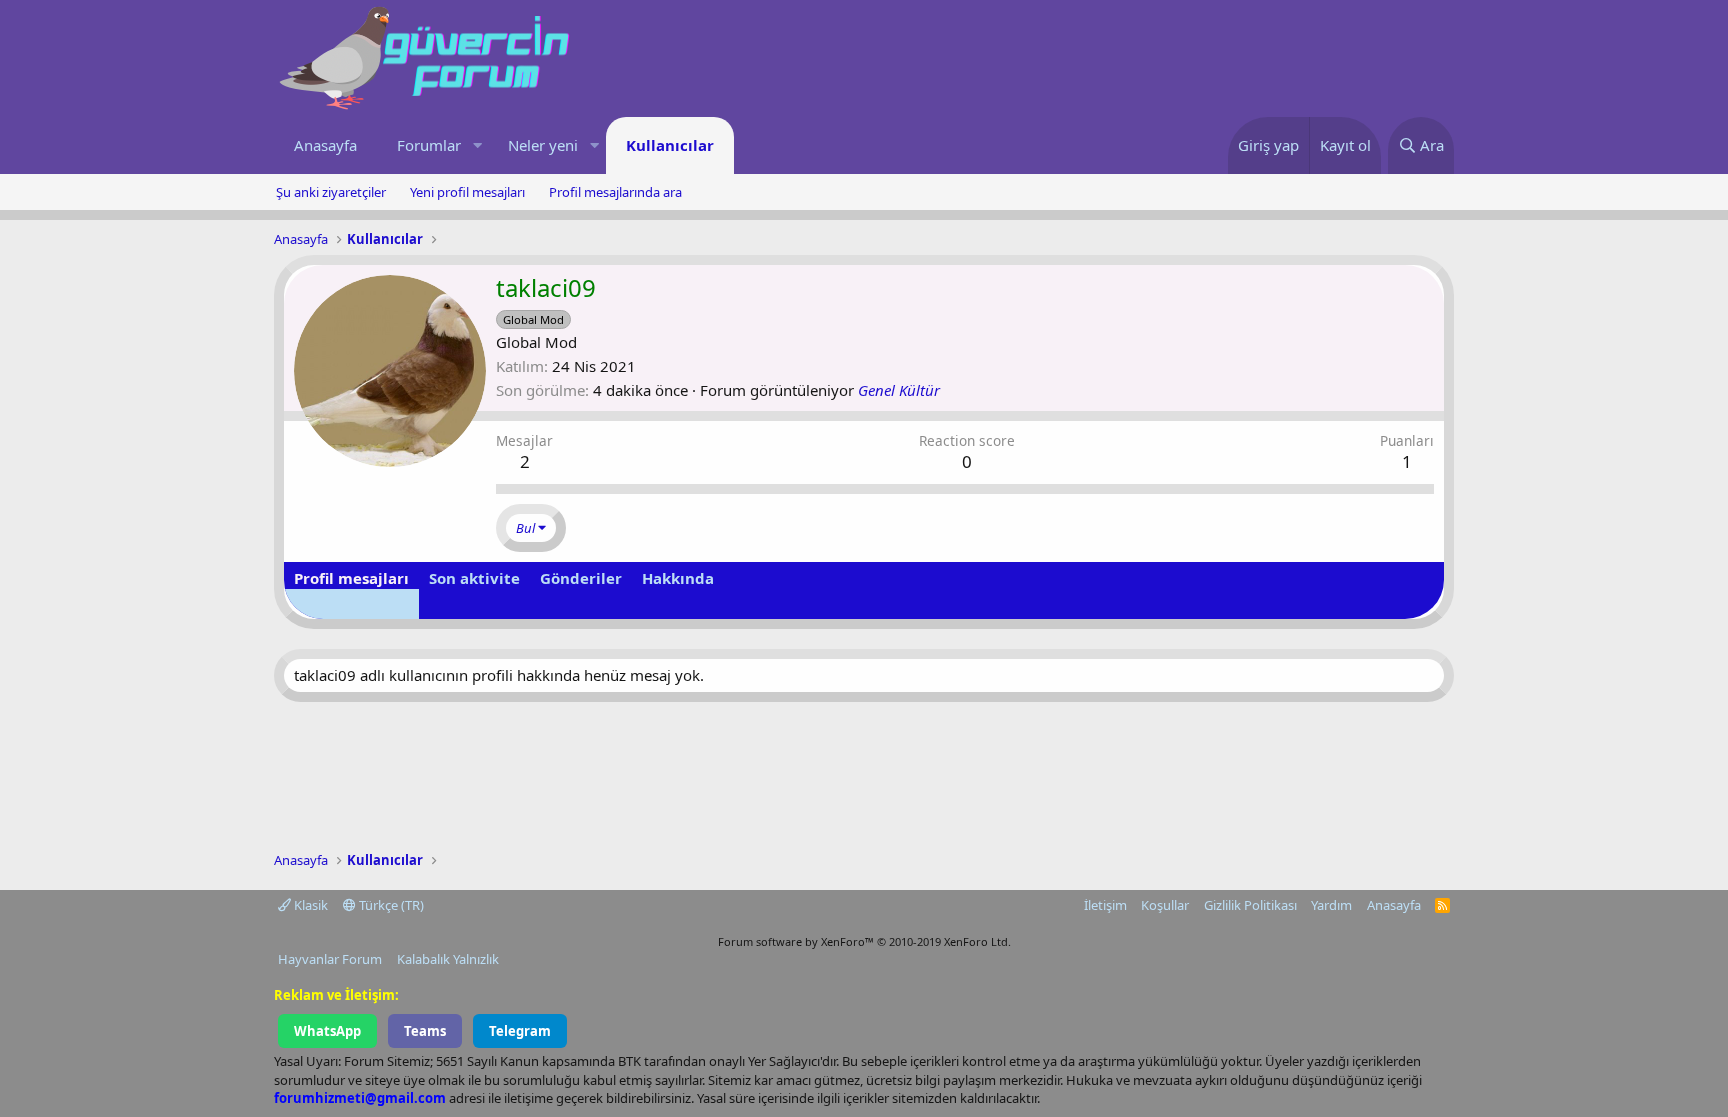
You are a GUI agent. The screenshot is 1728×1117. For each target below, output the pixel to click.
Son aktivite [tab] (474, 578)
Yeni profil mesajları (467, 192)
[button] (477, 145)
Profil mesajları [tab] (351, 578)
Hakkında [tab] (678, 578)
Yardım (1331, 905)
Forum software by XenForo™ (864, 941)
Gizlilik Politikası (1250, 905)
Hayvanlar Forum (330, 959)
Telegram (520, 1031)
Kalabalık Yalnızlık (448, 959)
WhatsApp (327, 1031)
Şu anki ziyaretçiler (331, 192)
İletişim (1105, 905)
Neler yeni (543, 145)
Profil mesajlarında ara (615, 192)
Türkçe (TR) (390, 905)
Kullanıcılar (670, 145)
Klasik (309, 905)
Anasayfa (325, 145)
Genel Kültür (899, 390)
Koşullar (1165, 905)
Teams (425, 1031)
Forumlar (429, 145)
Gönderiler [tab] (581, 578)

Directions> Without the pictures, write out the entire listing exactly.

Result of the task>
You are a GUI agent. The screenshot is 1728×1117. For each target below, output the pixel to click.
Son aktivite [tab] (474, 578)
Yeni profil mesajları (467, 192)
[button] (477, 145)
Profil mesajları [tab] (351, 578)
Hakkında [tab] (678, 578)
Yardım (1331, 905)
Forum software by XenForo™ (864, 941)
Gizlilik Politikası (1250, 905)
Hayvanlar Forum (330, 959)
Telegram (520, 1031)
Kalabalık Yalnızlık (448, 959)
WhatsApp (327, 1031)
Şu anki ziyaretçiler (331, 192)
İletişim (1105, 905)
Neler yeni (543, 145)
Profil mesajlarında ara (615, 192)
Türkçe (TR) (390, 905)
Kullanıcılar (670, 145)
Klasik (309, 905)
Anasayfa (325, 145)
Genel Kültür (899, 390)
Koşullar (1165, 905)
Teams (425, 1031)
Forumlar (429, 145)
Gönderiler [tab] (581, 578)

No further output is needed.